To gain a better understanding of the remedies that are available for wage and hour claims, it is important to know what laws are involved in wage and hour claims. It is also necessary to know exactly what a wage and hour claim is first.

For starters, wage and hour laws control the basic standards for minimum wage and overtime payments in the workplace. The main law that governs employees’ wages and hours is called the Fair Labor Standards Act (FLSA). The FLSA covers employment law issues such as minimum wage rates, overtime payments, and child labor protections

In addition, the FLSA also requires employers to keep accurate records of certain details relating to their business. These may include personal information about their employees, the total daily or weekly earnings, and the total amount of wages rendered for each pay period.

Along with the FLSA, each state may have its own laws relating to wage and hour requirements. If an employer fails to perform any of these requirements, then it could result in a violation of both state and federal laws, which can have many legal consequences. 

One of those legal consequences occurs when an employee files a lawsuit against their employer due to the employer’s violation of wage and hour law requirements, that may have caused the employee financial harm. 

What are Wage and Hour Claims?

Wage and hour claims, also known as wage and salary claims, are one of the most common types of lawsuits filed in an employment law context. They involve disputes concerning either the amount of wages that an employee has earned, or the number of hours that an employee has worked. 

In general, many of these cases focus on very specific issues, such as:

  • Discrepancies in overall pay rates or salary rates;
  • Violations of state or federal minimum wage rates; 
  • Incorrect calculations for overtime wage payments;  
  • Not receiving payment for mandatory employee training sessions; 
  • Offers for compensatory time (e.g., giving an employee time off in the future, as opposed to paying them for their overtime); 
  • Disputes over terms in an employment contract; and 
  • Issues regarding the number of hours that an employee is required or permitted to work.

For instance, one scenario that frequently occurs is when an employer fails to pay a worker their overtime wages, even though that worker is entitled to such pay. Since these kinds of disputes often involve claims for unpaid wages, they usually require some form of monetary remedy (e.g., back pay).

As such, it is a good idea to speak with a lawyer about wage and hour claims. Not only can a lawyer help you to navigate your case, but they also can discuss what your best available options are for remedies, which you can then request as part of your claim.

What are Some Common Remedies for Wage and Hour Claims?

Most wage and hour claims result in a monetary damages award that is issued by the employer to the claimant. This award can help the employee (claimant) to recover costs that were lost due to the employer’s actions or inaction.

In general, damage awards cover the unpaid wages, plus other potential losses that might be related to the employee’s claim, such as loss of profits on a deal.

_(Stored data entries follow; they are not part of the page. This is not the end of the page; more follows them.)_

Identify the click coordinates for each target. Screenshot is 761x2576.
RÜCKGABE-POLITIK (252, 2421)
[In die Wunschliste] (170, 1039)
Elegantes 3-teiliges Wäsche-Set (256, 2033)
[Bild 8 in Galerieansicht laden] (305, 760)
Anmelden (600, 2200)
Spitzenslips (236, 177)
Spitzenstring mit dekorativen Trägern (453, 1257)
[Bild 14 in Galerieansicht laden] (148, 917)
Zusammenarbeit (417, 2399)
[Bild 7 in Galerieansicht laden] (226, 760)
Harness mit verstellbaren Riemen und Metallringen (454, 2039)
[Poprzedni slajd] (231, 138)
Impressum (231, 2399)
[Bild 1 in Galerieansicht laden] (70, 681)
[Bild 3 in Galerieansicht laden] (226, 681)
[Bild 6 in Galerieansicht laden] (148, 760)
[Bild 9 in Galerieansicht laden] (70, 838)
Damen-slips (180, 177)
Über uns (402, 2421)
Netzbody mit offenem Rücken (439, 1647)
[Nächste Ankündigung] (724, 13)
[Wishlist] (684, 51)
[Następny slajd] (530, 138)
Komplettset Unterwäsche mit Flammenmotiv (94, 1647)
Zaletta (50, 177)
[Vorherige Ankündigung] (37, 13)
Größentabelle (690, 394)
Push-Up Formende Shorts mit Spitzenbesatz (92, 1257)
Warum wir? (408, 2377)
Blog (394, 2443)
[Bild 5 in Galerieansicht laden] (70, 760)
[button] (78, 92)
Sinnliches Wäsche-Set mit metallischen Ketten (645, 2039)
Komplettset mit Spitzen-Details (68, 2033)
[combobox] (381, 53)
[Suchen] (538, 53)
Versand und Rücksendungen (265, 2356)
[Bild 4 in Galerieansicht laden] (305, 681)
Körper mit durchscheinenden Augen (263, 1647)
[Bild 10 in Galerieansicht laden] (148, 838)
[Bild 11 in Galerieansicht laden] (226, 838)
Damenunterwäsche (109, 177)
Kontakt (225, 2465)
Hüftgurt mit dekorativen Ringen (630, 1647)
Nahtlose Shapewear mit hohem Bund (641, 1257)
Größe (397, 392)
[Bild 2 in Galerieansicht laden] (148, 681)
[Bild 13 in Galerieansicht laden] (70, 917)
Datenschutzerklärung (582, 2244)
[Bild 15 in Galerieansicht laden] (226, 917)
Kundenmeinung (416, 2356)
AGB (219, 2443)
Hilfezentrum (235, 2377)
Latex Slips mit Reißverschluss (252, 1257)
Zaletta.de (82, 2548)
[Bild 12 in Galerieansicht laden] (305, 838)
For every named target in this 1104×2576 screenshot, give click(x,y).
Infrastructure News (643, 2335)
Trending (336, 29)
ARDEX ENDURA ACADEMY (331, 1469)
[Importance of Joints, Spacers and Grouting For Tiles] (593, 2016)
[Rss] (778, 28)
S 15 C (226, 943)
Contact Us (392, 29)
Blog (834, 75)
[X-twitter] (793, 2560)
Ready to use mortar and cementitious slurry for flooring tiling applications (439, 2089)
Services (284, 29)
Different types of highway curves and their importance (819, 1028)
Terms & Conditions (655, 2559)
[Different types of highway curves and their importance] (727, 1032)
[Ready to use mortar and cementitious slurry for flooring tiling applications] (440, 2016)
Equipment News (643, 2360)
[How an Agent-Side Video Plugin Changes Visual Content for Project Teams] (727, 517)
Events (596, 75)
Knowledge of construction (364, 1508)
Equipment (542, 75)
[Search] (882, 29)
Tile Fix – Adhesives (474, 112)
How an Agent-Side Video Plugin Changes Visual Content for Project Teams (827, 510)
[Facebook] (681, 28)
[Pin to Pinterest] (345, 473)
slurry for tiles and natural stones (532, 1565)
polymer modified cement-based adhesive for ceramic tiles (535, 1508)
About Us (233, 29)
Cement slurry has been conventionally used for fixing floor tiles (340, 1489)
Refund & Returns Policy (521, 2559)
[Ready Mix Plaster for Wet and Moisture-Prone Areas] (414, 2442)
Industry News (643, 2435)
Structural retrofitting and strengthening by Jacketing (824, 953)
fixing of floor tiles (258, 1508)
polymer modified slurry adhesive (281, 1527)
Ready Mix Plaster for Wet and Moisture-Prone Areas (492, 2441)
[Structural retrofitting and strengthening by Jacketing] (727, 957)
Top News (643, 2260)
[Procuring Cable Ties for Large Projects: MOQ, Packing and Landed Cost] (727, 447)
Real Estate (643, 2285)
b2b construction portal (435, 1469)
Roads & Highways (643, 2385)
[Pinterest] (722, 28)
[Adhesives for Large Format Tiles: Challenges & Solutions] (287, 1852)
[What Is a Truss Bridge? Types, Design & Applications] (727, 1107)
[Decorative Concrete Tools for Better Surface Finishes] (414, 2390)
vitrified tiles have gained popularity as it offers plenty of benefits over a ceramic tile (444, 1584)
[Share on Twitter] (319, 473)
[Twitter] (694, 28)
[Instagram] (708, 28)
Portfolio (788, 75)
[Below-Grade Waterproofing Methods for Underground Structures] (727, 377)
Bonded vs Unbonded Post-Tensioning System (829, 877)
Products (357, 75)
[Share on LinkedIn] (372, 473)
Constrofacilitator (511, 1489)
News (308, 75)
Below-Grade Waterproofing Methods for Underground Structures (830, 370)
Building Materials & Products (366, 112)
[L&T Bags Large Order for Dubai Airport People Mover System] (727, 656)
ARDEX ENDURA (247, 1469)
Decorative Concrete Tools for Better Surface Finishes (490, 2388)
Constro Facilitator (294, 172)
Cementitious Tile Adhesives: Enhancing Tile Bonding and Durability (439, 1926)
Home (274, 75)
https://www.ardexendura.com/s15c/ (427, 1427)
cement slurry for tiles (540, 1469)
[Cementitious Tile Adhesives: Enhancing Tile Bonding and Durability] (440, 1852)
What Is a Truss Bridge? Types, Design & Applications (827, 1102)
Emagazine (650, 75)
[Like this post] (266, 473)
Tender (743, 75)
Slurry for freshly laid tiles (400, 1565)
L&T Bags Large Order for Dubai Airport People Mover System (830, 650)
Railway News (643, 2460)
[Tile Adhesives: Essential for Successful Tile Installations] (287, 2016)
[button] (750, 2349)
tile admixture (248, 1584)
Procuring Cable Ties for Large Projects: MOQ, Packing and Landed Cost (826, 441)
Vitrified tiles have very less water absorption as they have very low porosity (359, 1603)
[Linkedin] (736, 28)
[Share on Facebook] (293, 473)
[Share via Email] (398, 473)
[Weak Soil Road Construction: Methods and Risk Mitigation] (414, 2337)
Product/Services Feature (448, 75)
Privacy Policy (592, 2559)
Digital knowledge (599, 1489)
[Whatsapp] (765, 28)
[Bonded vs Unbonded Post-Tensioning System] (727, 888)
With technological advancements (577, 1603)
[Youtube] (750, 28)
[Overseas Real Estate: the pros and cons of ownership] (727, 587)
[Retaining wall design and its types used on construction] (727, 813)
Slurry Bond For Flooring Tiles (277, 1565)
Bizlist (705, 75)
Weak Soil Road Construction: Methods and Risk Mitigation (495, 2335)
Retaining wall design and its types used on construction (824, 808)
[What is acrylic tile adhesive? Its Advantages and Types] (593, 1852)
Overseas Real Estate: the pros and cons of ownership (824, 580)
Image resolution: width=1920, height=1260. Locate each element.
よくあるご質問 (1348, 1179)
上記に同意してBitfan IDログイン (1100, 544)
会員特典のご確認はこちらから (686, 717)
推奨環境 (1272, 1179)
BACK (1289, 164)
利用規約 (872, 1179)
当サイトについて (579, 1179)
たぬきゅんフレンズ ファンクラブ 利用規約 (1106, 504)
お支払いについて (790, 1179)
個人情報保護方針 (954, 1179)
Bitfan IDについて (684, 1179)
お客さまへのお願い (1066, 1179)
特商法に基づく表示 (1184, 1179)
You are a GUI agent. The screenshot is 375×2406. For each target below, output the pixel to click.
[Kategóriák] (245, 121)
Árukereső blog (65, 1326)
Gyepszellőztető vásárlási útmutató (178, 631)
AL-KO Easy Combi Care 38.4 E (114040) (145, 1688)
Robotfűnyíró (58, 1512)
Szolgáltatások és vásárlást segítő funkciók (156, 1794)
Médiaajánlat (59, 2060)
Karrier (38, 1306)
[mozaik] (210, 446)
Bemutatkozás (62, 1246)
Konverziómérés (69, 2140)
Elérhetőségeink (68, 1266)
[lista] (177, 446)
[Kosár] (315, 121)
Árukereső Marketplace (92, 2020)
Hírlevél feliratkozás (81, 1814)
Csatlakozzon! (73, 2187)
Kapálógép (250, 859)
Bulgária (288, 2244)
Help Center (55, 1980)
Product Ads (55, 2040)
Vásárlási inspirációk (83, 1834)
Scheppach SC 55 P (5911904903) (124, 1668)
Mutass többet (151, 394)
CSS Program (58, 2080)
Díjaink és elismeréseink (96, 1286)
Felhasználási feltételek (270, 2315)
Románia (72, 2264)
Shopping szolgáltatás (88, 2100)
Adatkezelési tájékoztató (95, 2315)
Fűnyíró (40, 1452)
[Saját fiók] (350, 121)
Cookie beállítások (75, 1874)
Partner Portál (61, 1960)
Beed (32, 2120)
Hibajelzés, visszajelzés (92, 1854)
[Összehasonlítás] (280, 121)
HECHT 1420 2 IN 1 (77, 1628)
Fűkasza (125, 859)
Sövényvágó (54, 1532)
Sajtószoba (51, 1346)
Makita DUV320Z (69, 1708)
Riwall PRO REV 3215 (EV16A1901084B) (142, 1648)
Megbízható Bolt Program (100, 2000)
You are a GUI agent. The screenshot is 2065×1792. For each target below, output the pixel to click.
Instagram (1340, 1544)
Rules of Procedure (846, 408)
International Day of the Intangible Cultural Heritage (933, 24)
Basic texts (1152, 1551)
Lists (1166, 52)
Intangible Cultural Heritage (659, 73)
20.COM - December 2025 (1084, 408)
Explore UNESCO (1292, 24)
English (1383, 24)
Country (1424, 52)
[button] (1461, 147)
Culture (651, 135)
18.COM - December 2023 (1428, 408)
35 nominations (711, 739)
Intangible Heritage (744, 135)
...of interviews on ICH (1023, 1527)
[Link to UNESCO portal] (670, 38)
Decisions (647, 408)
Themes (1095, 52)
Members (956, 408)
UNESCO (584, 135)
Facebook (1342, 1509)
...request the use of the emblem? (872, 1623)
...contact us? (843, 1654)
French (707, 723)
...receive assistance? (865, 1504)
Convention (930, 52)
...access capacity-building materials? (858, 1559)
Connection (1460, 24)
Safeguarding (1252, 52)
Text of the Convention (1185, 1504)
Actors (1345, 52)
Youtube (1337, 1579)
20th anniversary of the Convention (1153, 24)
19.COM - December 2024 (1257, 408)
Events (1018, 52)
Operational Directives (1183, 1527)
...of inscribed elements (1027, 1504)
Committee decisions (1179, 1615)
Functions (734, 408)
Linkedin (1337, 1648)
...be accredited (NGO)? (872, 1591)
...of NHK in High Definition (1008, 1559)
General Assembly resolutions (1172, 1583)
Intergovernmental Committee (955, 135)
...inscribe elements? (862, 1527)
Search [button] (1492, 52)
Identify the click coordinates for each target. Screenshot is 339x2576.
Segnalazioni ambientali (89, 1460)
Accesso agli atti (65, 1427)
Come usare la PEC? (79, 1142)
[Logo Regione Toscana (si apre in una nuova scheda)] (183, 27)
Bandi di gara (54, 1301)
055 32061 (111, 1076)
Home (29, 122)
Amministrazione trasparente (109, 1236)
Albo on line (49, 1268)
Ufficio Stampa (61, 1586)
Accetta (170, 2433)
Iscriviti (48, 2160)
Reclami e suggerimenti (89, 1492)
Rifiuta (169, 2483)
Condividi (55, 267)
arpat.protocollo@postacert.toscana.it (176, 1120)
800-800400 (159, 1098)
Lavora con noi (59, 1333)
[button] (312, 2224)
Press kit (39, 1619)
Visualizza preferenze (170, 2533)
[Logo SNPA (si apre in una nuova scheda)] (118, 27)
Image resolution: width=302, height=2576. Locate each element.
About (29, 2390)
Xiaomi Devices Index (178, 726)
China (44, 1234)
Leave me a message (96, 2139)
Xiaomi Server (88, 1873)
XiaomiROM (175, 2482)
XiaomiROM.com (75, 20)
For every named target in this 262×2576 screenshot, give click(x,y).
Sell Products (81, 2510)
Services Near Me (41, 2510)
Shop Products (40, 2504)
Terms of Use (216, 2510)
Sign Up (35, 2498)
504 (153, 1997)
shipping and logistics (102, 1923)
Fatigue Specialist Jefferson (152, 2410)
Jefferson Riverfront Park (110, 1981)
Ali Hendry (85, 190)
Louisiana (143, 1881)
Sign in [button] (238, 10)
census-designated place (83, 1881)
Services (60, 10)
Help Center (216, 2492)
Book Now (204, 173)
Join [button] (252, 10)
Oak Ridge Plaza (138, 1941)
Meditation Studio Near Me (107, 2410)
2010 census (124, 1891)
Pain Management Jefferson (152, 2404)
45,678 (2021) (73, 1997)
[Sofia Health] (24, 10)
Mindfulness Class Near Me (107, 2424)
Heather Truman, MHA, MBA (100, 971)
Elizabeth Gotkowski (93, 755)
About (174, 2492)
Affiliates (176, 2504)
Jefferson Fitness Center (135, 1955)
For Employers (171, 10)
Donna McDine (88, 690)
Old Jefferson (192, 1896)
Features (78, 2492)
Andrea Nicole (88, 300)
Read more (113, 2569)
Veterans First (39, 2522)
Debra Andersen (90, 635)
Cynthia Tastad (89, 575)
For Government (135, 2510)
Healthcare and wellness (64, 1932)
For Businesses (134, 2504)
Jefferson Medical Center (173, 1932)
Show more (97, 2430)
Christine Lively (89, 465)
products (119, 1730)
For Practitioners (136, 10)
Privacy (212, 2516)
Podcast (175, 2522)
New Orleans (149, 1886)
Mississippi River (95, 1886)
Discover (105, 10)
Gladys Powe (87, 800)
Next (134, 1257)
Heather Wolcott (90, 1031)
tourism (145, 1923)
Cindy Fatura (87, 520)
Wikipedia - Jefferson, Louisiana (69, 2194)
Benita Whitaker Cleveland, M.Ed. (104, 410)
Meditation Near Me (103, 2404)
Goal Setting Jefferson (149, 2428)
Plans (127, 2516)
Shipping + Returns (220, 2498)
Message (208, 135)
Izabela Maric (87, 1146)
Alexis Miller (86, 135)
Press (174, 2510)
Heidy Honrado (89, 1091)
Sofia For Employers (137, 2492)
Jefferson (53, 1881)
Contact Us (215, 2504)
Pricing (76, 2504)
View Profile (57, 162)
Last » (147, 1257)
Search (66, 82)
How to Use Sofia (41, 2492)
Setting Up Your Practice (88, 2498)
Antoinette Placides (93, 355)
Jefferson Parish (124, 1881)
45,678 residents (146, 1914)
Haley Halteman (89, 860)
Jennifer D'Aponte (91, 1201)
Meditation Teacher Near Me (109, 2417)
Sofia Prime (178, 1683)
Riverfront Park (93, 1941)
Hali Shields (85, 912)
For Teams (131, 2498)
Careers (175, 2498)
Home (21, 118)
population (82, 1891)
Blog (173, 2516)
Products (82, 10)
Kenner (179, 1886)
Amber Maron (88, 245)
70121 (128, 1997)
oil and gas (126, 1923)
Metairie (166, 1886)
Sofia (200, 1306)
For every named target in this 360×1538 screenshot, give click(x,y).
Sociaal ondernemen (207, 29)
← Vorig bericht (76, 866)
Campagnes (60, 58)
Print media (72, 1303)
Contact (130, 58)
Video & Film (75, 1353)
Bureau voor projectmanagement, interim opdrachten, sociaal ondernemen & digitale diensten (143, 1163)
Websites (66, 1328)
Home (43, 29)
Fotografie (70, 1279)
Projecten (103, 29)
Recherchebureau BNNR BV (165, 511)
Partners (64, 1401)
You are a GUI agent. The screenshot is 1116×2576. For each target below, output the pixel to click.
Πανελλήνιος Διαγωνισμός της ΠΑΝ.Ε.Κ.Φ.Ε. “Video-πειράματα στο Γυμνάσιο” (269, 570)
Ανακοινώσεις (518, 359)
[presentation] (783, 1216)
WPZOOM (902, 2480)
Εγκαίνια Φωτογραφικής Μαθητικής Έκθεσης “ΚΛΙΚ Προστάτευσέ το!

Additionally, other remedies might include: 

  • Requiring that the employer change their payment and hour policies, so that they conform with both state and federal laws; 
  • Investigating the company’s overall record-keeping practices;
  • Firing a particular supervisor or manager; and
  • Reinstating the worker back to their previous position (this only occurs when the employee was also terminated in connection with the dispute). 

How are Wage and Hour Disputes Proven?

Wage and hour disputes often involve reviewing many different employee documents and statements. These documents and items generally might include:

  • Pay stubs;
  • Work logs (e.g., showing when an employee clocks in and out of work, etc.); 
  • Tax paperwork; 
  • Receipts; 
  • Independent contractor agreements; and 
  • Various other documents that can be used to prove the employee’s necessary wage amounts and the actual number of hours that they worked.

In addition, witness testimony may also be provided as evidence. For example, an employee’s coworkers can give statements about their own payment situations. 

Should I Hire a Lawyer to Help with a Wage and Hour Claim?

Wage and hour claims often involve some fairly complex legal issues. If you think you need representation for a wage and hour dispute, you may want to consider hiring a local employment law attorney

A local employment law attorney can provide information about the laws in your state, how they relate to your specific claim, and also discuss what rights you have in regard to your wages as an employee.

Additionally, should you need to appear in court for some reason, or file an investigation with a state agency, an employment law attorney can assist you with those particular matters as well.